Yes, calling $$V(x)$$ the 'potential' is just a shorthand to 'potential energy'. And $$V$$ may depend on the particle we're investigating: if $$V$$ is the potential energy due to an electrical interaction then it must depend on the particle's charge. It's just that the potential well is a case where we may abstract away any dependence on the particle's properties. That's the answer to a) and b).

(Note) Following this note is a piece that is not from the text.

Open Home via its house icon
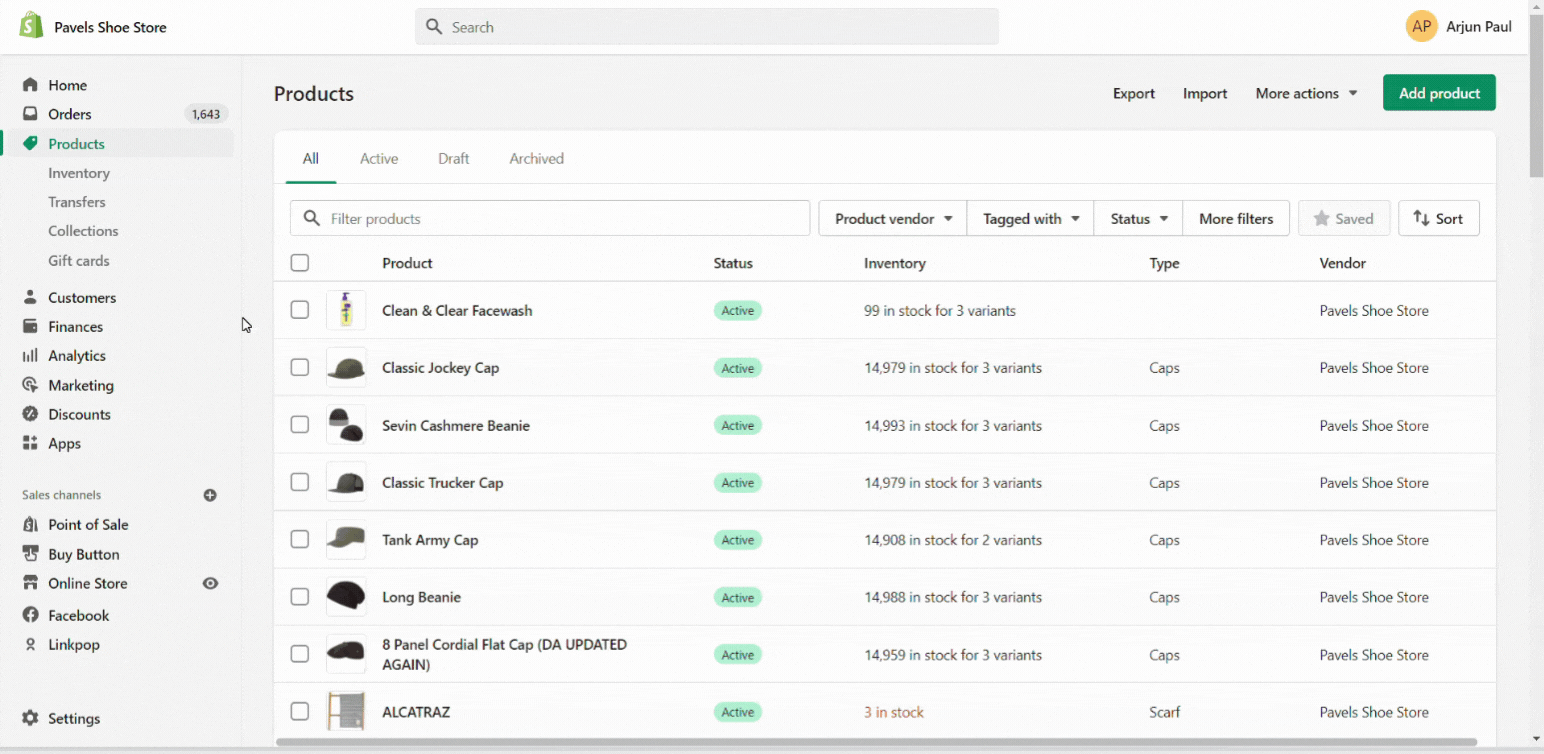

Now about c): we don't know how the interaction goes in this scale. We often 'discover' the appropriate $$V$$ by experiments or by looking at a similar classical interaction. If there's a similar classical case, we just take the classical hamiltonian and replace the $$x$$'s and $$p$$'s by the quantum mechanical operators $$X$$ and $$P$$ (being careful to keep the QM hamiltonian hermitian). In a nutshell: you can think of $$V(x)$$ as the potential a classical particle would have at $$x$$ only if $$V$$ has a classical counterpart, otherwise it's better to think that potential is set up in space and the particle responds to it at every position (since, anyway, a particle doesn't have a definite position in QM).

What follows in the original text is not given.